┌─ Dataset records

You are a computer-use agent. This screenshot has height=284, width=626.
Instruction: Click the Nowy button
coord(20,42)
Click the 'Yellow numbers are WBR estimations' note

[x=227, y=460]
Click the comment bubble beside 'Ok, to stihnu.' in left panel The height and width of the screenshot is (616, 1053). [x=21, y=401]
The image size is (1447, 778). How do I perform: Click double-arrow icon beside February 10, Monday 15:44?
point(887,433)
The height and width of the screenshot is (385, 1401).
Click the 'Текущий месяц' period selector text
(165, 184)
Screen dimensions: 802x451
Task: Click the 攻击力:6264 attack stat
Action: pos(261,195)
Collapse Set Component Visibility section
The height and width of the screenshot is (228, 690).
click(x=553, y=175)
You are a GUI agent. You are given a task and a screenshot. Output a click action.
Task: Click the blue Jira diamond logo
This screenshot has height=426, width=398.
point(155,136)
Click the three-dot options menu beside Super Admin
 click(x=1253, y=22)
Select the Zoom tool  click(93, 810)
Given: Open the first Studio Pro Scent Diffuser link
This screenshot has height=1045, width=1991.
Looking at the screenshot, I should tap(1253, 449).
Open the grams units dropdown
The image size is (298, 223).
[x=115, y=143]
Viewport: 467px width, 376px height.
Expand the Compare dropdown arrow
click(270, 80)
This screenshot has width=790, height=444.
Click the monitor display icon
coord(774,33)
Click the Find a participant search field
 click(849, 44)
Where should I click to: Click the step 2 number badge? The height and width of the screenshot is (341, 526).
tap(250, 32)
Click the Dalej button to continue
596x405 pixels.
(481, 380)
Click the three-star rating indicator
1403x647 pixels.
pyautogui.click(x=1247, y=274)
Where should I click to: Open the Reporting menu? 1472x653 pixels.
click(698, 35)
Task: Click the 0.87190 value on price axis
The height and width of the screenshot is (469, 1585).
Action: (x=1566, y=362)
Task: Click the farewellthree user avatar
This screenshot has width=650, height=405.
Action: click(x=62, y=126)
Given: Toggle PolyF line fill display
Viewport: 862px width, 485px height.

└─

Return all lines of the material above exactly as they appear.

= Written solution =
You are a computer-use agent. This screenshot has height=284, width=626.
Instruction: Click the Nowy button
coord(20,42)
Click the 'Yellow numbers are WBR estimations' note

[x=227, y=460]
Click the comment bubble beside 'Ok, to stihnu.' in left panel The height and width of the screenshot is (616, 1053). [x=21, y=401]
The image size is (1447, 778). How do I perform: Click double-arrow icon beside February 10, Monday 15:44?
point(887,433)
The height and width of the screenshot is (385, 1401).
Click the 'Текущий месяц' period selector text
(165, 184)
Screen dimensions: 802x451
Task: Click the 攻击力:6264 attack stat
Action: pos(261,195)
Collapse Set Component Visibility section
The height and width of the screenshot is (228, 690).
click(x=553, y=175)
You are a GUI agent. You are given a task and a screenshot. Output a click action.
Task: Click the blue Jira diamond logo
This screenshot has height=426, width=398.
point(155,136)
Click the three-dot options menu beside Super Admin
 click(x=1253, y=22)
Select the Zoom tool  click(93, 810)
Given: Open the first Studio Pro Scent Diffuser link
This screenshot has height=1045, width=1991.
Looking at the screenshot, I should tap(1253, 449).
Open the grams units dropdown
The image size is (298, 223).
[x=115, y=143]
Viewport: 467px width, 376px height.
Expand the Compare dropdown arrow
click(270, 80)
This screenshot has width=790, height=444.
Click the monitor display icon
coord(774,33)
Click the Find a participant search field
 click(849, 44)
Where should I click to: Click the step 2 number badge? The height and width of the screenshot is (341, 526).
tap(250, 32)
Click the Dalej button to continue
596x405 pixels.
(481, 380)
Click the three-star rating indicator
1403x647 pixels.
pyautogui.click(x=1247, y=274)
Where should I click to: Open the Reporting menu? 1472x653 pixels.
click(698, 35)
Task: Click the 0.87190 value on price axis
The height and width of the screenshot is (469, 1585).
Action: (x=1566, y=362)
Task: Click the farewellthree user avatar
This screenshot has width=650, height=405.
Action: click(x=62, y=126)
Given: Toggle PolyF line fill display
Viewport: 862px width, 485px height.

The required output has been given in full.